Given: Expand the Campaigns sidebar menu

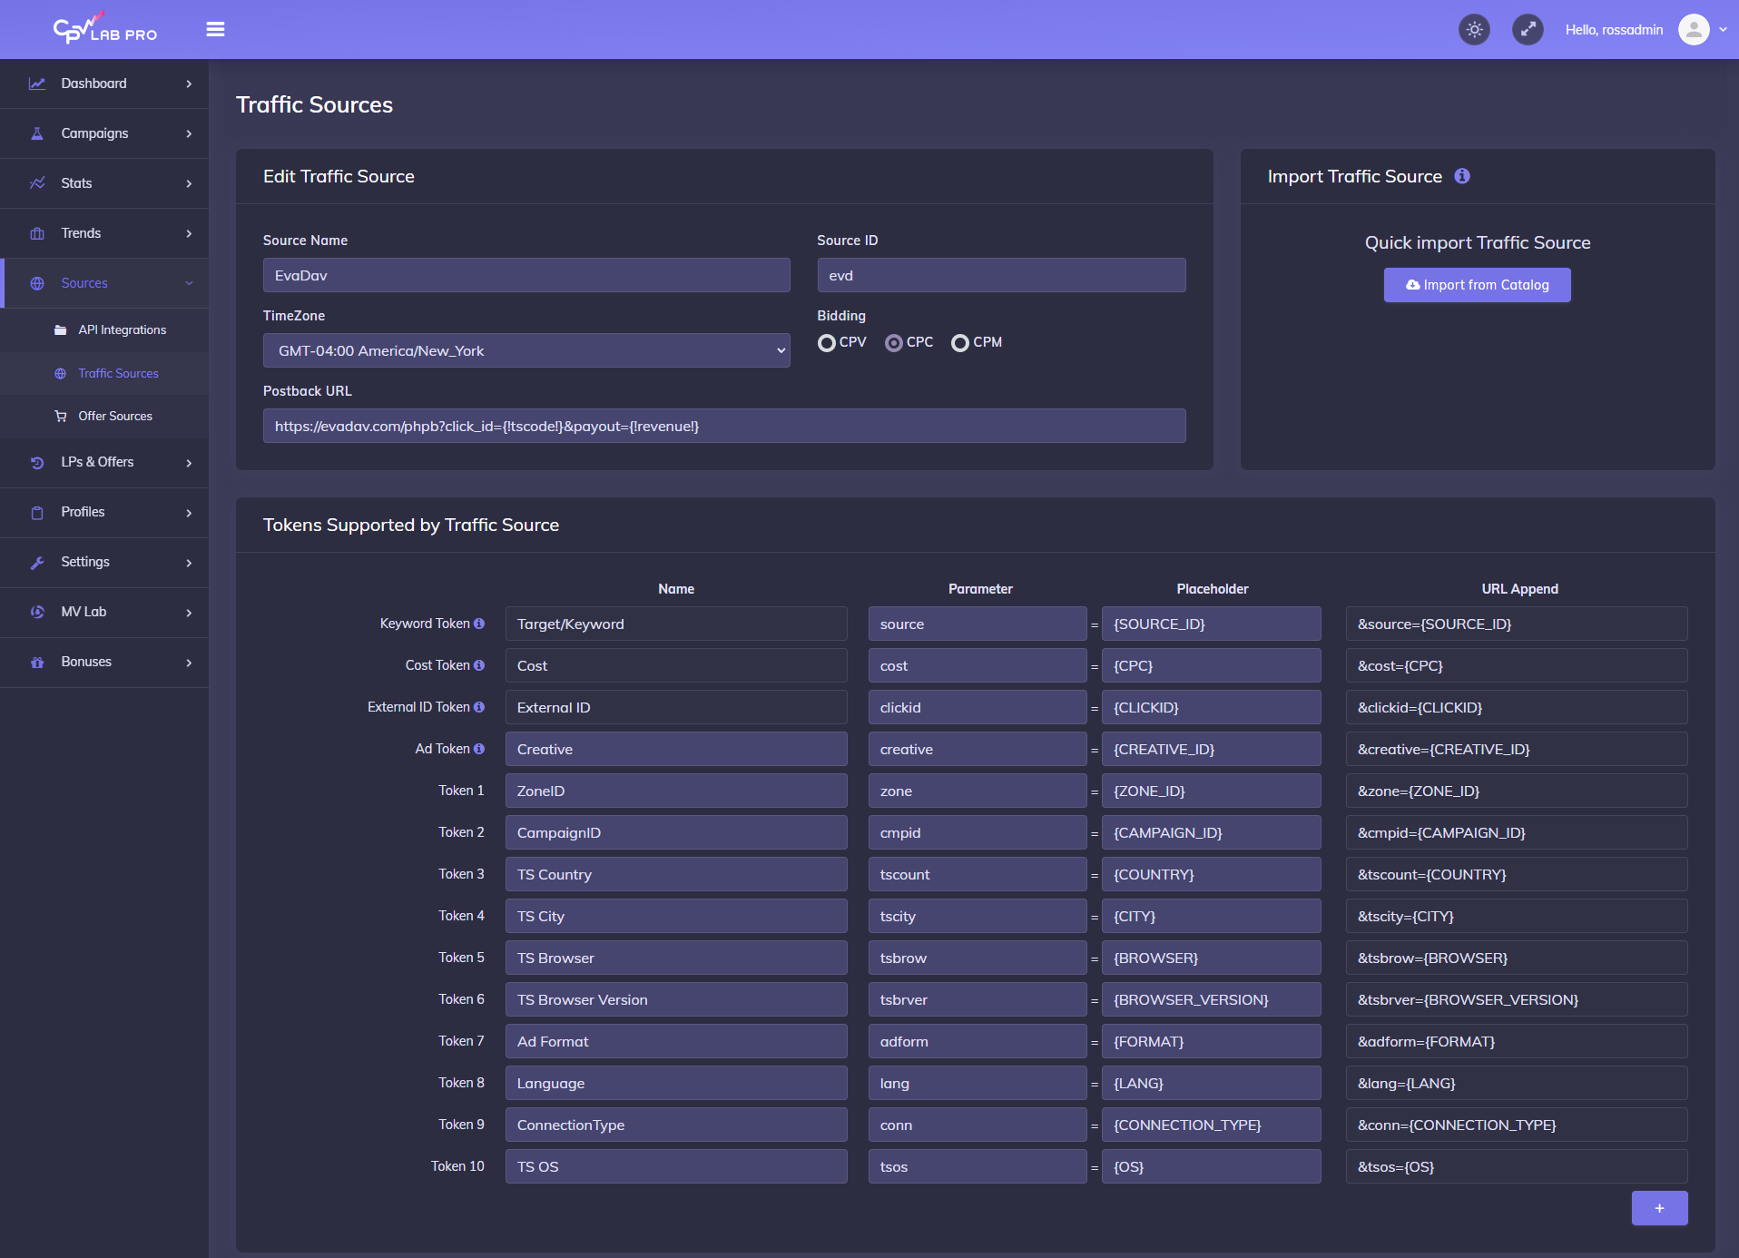Looking at the screenshot, I should point(104,133).
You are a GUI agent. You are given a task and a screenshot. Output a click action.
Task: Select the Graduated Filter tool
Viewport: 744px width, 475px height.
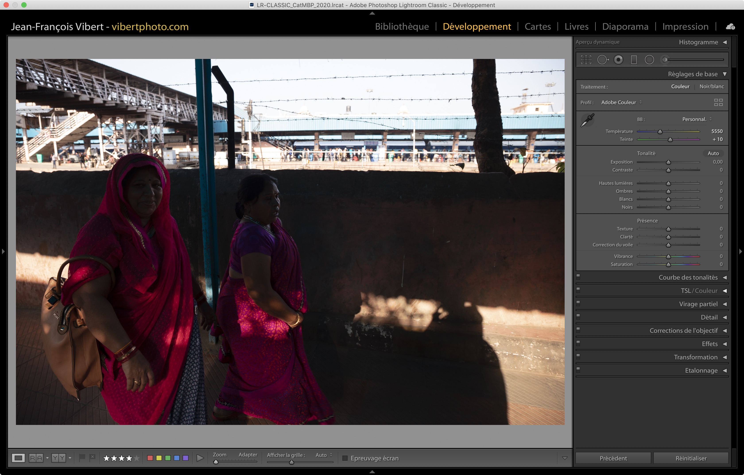point(634,60)
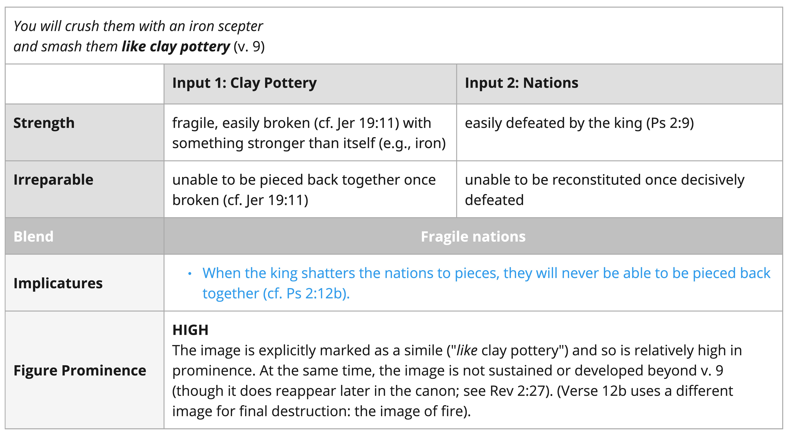Click the italic 'iron scepter' verse line
The width and height of the screenshot is (788, 434).
(138, 26)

********************

* _Written task_: Reproduce all of the rows above verbatim, leaving out the pictures.

* _Answer to the task_:
Given: Expand the Campaigns sidebar menu

Looking at the screenshot, I should point(104,133).
You are a GUI agent. You are given a task and a screenshot. Output a click action.
Task: Select the Graduated Filter tool
Viewport: 744px width, 475px height.
point(634,60)
Click the italic 'iron scepter' verse line
The width and height of the screenshot is (788, 434).
(138, 26)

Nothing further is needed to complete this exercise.